48V分散型電源アーキテクチャの利点とは:48Vマイルドハイブリッドの課題解決につながる?(1/2 ページ)
自動車の電動化で多くのメーカーが採用する48Vマイルドハイブリッドシステムは、CO2排出量を削減しながら、パフォーマンスと機能を同時に向上できるというメリットがある一方で、さまざまな課題もある。今回、その課題解決が期待できる「48V分散型電源アーキテクチャ」について解説する。
利点とともに課題も多い「48Vマイルドハイブリッドシステム」
自動車、トラック、バスおよび電動二輪車のメーカーは、内燃機エンジンのCO2排出量を削減するために、急速に電動化を進めています。電動化には多くの選択肢がありますが、その中でも、多くのメーカーがフルハイブリッドパワートレインではなく、48Vのマイルドハイブリッドシステムを選択しています。
マイルドハイブリッドシステムでは、従来の12Vバッテリーに加えて48Vのバッテリーが追加されます。これにより、配電システムの電力容量は4倍(P=V・I、電流が同じとして)に増大し、エアコンや触媒コンバーターなどの重い負荷が利用できるようになります。48Vシステムを使うことで、高速においてもスムーズに加速できるハイブリッドモーターを駆動することができるので、燃料消費を減らしながら、車両の性能を向上させることができます。また、電力に余裕ができるためステアリング、ブレーキ、サスペンションシステムを動かすことができるようになり、安全、エンタテイメント、快適の機能も向上させることができます。
48Vマイルドハイブリッドシステムの導入には多くの課題があります。特に、長年使ってきた12Vの電力供給ネットワーク(PDN)を変更することは、最大の課題かもしれません。PDNを変更するには、さまざまなテストをクリアするための革新的な技術と、自動車産業で求められる高い安全性および品質の基準をクリアできるサプライヤーが必要です。

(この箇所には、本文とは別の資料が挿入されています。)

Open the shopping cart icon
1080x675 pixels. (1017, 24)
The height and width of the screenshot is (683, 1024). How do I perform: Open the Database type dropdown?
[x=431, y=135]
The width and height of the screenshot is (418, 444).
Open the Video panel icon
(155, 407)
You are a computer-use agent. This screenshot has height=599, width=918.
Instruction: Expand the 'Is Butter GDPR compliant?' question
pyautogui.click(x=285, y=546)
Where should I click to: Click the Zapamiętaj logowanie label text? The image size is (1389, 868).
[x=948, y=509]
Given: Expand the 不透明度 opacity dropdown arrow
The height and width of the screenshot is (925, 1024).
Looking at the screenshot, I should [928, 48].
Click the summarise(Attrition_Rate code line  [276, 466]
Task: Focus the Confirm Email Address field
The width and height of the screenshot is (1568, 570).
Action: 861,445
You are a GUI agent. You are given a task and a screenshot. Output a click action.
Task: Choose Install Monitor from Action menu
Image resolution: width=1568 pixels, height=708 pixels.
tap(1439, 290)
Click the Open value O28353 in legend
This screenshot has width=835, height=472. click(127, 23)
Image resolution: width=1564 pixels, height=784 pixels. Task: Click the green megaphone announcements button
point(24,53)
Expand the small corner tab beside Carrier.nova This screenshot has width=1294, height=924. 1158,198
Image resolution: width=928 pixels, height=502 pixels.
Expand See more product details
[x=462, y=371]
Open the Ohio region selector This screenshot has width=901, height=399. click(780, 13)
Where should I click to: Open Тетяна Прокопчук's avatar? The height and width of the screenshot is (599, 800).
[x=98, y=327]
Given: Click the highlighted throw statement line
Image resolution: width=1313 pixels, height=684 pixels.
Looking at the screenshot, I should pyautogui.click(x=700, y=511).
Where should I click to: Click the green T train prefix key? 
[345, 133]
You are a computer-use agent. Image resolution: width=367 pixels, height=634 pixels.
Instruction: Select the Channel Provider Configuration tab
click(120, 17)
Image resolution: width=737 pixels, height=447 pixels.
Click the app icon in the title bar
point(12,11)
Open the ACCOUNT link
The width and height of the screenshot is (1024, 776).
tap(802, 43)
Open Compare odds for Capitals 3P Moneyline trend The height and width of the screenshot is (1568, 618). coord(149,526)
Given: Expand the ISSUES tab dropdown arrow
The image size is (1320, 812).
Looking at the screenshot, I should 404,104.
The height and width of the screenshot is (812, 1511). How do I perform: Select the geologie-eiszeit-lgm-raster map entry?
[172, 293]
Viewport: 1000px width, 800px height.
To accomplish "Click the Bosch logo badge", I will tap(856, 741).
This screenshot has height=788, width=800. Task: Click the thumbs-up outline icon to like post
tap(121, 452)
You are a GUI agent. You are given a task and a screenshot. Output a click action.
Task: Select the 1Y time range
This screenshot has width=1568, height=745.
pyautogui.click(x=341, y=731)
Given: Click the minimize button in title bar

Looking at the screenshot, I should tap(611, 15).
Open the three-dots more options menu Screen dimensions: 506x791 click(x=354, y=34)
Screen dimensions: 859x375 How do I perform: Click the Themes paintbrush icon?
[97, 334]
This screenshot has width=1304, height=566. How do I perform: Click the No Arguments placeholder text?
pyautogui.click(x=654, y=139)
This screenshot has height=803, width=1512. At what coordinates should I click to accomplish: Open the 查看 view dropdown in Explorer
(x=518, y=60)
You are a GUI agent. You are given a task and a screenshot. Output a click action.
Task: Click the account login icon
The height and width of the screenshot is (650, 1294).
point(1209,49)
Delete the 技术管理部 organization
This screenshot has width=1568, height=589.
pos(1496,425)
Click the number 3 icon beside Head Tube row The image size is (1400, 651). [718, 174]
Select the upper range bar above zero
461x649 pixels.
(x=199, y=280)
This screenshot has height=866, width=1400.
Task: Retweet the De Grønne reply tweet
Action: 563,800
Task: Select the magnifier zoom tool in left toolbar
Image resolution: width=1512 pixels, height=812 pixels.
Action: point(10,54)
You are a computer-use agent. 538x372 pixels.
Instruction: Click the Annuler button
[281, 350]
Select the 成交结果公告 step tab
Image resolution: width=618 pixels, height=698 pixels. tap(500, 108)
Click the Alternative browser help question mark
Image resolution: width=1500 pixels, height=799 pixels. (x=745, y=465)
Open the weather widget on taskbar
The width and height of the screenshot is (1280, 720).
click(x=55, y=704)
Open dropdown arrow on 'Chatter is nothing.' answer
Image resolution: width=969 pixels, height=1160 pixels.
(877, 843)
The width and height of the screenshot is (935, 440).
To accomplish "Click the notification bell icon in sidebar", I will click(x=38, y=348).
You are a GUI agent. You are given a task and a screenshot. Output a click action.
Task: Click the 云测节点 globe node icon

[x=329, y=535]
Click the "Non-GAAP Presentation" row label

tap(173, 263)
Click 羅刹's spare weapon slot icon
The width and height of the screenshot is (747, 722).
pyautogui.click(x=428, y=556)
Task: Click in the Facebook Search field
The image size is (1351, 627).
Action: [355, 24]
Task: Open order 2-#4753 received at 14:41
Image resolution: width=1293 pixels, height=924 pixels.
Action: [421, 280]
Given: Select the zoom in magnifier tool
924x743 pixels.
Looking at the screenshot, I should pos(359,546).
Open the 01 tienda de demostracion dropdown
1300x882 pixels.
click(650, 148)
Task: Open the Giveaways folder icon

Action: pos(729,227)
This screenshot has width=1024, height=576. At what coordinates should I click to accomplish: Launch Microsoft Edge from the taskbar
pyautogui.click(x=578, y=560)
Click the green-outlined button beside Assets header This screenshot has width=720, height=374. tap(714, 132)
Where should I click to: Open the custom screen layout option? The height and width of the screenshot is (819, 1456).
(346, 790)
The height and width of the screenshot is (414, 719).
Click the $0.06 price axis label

一方で、データセンターの分野では48V電力供給ネットワーク(PDN)へ移行が進んでおり、コストを上回る強みを見いだしています。
自動車業界にとって、48Vマイルドハイブリッドシステムは、環境負荷が低く、航続距離が長く、燃費がよい車を迅速に市場投入するための最良のシステムであり、CO2排出量を削減しながら、パフォーマンスと機能を同時に向上させるという、今までにない魅力的なシステムを作ることが可能になります。
48V電力供給ネットワークの利点を生かすには
48Vのバッテリーを追加してパワートレインとシャシーシステムの増大する負荷へ給電する方法は、いくつかの構成が考えられます。48Vを直接給電できるシステムを使う、または、48Vから12Vに変換するDC-DCコンバーターを介して従来の12V負荷を動かす構成です。マイルドハイブリッド電力供給システムは48Vの負荷を少しずつ採用していますが、車両に点在する12V負荷へ給電するために、大型(数kW)の集中電源48V-12V DC-DCコンバーターを使います。しかしながら、この集中型のアーキテクチャは48V PDNの利点を十分に生かせません。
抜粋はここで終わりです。